• TASK DETAILS
Only the lines of the data holding the string "gear" need to be returned.

[Saved data entries]
*** Begin section ***
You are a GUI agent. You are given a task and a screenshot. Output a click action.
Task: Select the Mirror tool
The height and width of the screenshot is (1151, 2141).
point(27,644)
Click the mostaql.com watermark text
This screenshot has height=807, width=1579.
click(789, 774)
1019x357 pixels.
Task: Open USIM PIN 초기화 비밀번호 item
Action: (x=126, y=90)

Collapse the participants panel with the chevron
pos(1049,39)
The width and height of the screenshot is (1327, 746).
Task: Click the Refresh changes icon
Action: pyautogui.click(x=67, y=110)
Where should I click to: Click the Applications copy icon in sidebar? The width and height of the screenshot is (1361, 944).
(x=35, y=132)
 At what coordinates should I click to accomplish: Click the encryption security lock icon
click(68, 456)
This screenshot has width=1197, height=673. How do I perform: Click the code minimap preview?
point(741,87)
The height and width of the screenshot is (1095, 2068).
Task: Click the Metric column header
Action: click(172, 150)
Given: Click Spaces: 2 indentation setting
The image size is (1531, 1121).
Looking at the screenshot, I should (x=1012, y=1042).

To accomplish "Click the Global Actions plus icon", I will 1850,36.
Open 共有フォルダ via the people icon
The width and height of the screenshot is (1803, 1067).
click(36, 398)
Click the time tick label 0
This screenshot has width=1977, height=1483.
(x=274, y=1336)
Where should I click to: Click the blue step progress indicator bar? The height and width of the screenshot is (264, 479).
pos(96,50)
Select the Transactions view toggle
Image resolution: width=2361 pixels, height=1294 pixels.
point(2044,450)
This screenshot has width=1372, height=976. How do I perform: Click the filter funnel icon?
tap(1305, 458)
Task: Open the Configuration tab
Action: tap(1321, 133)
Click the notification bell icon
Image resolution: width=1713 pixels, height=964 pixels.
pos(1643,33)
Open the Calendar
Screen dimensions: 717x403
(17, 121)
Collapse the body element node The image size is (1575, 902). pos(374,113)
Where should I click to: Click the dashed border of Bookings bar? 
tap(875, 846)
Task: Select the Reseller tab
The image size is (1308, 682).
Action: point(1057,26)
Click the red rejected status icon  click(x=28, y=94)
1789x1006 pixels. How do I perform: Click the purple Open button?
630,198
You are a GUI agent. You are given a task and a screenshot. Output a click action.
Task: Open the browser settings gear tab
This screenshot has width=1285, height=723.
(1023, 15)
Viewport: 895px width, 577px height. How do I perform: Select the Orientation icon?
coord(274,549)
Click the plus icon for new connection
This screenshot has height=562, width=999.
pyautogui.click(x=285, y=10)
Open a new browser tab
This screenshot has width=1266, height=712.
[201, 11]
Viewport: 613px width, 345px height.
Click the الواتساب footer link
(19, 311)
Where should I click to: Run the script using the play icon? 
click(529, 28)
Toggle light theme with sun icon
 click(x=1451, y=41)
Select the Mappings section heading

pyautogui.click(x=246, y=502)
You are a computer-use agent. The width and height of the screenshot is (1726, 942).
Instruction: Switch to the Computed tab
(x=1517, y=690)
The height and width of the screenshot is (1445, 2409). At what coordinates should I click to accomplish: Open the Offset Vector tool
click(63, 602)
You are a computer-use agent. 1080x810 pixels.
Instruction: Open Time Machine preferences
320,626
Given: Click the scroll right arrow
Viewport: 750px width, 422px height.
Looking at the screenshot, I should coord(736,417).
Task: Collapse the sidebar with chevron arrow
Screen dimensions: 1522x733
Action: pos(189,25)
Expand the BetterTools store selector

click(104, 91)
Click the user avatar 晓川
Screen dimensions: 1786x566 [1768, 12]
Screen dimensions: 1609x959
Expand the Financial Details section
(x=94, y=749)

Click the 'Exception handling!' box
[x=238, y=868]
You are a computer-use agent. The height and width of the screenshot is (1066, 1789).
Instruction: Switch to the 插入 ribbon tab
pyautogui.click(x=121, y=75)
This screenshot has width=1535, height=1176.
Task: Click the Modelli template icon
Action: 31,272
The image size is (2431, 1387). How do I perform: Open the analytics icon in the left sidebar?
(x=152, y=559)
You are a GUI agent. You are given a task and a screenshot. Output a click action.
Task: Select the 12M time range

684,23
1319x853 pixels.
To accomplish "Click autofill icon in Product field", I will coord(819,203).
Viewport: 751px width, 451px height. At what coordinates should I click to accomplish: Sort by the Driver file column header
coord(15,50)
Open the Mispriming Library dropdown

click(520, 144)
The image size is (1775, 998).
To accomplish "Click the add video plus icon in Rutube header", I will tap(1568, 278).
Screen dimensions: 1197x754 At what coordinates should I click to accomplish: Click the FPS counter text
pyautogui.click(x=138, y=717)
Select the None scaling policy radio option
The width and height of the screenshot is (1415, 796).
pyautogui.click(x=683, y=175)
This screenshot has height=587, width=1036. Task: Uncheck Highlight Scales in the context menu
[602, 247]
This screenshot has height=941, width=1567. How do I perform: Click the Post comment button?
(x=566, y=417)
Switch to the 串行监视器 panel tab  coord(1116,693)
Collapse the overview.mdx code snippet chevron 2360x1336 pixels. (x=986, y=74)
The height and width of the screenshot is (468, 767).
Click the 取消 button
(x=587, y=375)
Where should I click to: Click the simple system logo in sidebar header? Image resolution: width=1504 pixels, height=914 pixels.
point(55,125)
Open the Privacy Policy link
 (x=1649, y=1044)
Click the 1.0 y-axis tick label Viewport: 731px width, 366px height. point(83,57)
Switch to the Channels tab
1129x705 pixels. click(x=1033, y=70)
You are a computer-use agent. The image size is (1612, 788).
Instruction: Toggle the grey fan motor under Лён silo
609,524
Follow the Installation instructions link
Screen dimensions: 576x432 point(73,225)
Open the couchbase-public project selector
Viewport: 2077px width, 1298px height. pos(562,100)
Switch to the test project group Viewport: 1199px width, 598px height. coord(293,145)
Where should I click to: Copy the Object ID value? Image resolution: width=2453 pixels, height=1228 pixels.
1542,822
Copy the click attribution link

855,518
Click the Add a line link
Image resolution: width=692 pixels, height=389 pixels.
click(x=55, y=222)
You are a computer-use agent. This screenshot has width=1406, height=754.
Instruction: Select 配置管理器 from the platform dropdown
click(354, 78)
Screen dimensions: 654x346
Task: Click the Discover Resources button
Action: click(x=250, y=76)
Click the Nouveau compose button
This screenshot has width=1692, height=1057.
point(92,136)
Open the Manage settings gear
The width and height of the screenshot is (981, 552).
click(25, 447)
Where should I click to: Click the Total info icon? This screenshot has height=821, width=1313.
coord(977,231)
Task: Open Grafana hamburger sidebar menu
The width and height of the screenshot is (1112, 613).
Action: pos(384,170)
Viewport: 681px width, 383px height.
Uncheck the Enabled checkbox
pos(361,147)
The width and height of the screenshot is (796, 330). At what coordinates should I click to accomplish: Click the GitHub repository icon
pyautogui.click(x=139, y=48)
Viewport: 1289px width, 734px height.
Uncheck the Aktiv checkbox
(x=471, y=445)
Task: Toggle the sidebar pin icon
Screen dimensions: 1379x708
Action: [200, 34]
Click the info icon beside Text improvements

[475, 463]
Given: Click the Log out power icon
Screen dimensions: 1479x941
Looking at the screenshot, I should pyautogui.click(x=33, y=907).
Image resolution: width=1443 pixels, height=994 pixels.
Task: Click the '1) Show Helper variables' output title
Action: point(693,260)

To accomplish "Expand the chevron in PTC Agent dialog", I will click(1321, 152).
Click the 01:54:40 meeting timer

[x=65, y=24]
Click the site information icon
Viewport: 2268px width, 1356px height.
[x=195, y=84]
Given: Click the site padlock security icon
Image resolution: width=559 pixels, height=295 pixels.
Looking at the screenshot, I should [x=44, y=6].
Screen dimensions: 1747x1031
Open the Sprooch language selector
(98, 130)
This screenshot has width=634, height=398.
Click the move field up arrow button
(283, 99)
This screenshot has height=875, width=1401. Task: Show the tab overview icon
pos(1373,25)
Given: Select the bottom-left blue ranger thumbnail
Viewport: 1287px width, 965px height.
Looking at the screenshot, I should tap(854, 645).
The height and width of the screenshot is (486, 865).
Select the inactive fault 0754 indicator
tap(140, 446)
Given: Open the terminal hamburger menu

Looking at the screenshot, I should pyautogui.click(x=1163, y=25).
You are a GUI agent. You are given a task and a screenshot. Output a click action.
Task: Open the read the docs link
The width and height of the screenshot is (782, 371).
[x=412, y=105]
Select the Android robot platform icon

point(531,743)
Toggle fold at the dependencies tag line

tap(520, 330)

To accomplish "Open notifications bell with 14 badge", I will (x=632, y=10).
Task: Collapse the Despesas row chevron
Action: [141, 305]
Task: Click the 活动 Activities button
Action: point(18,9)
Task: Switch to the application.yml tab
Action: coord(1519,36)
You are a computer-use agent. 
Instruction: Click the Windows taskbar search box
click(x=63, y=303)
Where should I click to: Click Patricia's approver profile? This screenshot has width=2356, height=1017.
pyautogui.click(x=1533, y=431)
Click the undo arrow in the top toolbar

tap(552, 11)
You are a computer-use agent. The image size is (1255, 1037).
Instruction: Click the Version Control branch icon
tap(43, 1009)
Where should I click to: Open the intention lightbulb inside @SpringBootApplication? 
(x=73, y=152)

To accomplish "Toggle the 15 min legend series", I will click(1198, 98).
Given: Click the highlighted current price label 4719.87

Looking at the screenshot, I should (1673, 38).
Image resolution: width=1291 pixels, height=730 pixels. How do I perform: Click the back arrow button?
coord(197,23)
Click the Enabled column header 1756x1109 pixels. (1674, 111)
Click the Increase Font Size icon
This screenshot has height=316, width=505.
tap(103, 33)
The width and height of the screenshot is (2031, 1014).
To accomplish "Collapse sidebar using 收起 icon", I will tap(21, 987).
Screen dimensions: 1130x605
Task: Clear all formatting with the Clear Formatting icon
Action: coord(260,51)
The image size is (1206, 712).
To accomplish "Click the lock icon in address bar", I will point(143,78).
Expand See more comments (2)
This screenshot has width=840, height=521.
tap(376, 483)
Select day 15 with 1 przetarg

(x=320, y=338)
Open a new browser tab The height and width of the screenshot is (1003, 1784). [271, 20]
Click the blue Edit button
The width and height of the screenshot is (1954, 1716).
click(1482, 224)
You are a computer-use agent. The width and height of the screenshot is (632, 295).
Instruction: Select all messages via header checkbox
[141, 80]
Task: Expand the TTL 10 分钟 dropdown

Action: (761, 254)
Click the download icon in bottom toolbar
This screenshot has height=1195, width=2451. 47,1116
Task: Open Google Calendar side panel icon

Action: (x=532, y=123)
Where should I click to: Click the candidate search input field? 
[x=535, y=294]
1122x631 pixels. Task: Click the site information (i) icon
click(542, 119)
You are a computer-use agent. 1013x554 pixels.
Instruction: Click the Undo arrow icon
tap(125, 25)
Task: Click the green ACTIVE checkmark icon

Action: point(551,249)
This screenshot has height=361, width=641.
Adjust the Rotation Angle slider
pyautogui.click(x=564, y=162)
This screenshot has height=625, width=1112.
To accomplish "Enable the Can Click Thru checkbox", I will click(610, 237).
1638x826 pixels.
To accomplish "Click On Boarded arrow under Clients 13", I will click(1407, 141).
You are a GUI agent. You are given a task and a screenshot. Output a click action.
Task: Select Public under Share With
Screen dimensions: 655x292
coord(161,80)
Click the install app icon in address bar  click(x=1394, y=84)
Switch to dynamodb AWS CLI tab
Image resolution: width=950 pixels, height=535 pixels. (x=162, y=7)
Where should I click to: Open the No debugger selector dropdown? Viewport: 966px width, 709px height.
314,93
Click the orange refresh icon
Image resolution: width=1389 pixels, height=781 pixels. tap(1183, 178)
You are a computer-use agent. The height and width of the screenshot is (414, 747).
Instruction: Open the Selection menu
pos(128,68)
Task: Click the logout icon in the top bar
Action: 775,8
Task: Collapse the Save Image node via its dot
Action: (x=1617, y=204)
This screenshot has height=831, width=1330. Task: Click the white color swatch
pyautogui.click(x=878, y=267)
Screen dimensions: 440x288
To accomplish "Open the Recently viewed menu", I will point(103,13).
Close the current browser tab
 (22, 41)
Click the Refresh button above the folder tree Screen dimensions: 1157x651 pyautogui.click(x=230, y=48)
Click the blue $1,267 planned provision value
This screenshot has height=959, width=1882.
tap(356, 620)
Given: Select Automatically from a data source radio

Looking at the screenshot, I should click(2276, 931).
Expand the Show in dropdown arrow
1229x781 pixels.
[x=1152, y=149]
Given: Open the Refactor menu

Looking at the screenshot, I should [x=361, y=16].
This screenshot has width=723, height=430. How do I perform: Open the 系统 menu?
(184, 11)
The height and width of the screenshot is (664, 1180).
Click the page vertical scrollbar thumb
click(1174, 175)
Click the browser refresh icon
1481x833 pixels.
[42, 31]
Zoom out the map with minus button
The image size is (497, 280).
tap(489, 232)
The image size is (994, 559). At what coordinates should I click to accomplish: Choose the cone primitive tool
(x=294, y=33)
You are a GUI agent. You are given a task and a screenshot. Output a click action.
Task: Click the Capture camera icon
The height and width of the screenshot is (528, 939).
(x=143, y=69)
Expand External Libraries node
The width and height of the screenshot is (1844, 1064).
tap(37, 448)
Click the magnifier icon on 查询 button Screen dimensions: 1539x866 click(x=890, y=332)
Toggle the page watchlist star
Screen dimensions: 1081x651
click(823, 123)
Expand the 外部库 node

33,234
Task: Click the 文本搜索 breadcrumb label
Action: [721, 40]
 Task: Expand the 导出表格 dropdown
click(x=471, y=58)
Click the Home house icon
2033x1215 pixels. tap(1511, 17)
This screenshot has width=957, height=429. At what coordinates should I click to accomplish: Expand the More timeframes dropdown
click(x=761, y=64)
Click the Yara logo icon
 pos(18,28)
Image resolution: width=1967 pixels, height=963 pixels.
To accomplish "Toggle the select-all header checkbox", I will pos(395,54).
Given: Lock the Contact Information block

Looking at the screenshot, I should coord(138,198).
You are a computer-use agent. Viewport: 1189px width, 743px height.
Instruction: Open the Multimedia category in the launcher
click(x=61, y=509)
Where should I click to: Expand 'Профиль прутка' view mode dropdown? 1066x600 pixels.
*** End section ***
• EXERCISE ANSWER
Task: Open the browser settings gear tab
Open the Manage settings gear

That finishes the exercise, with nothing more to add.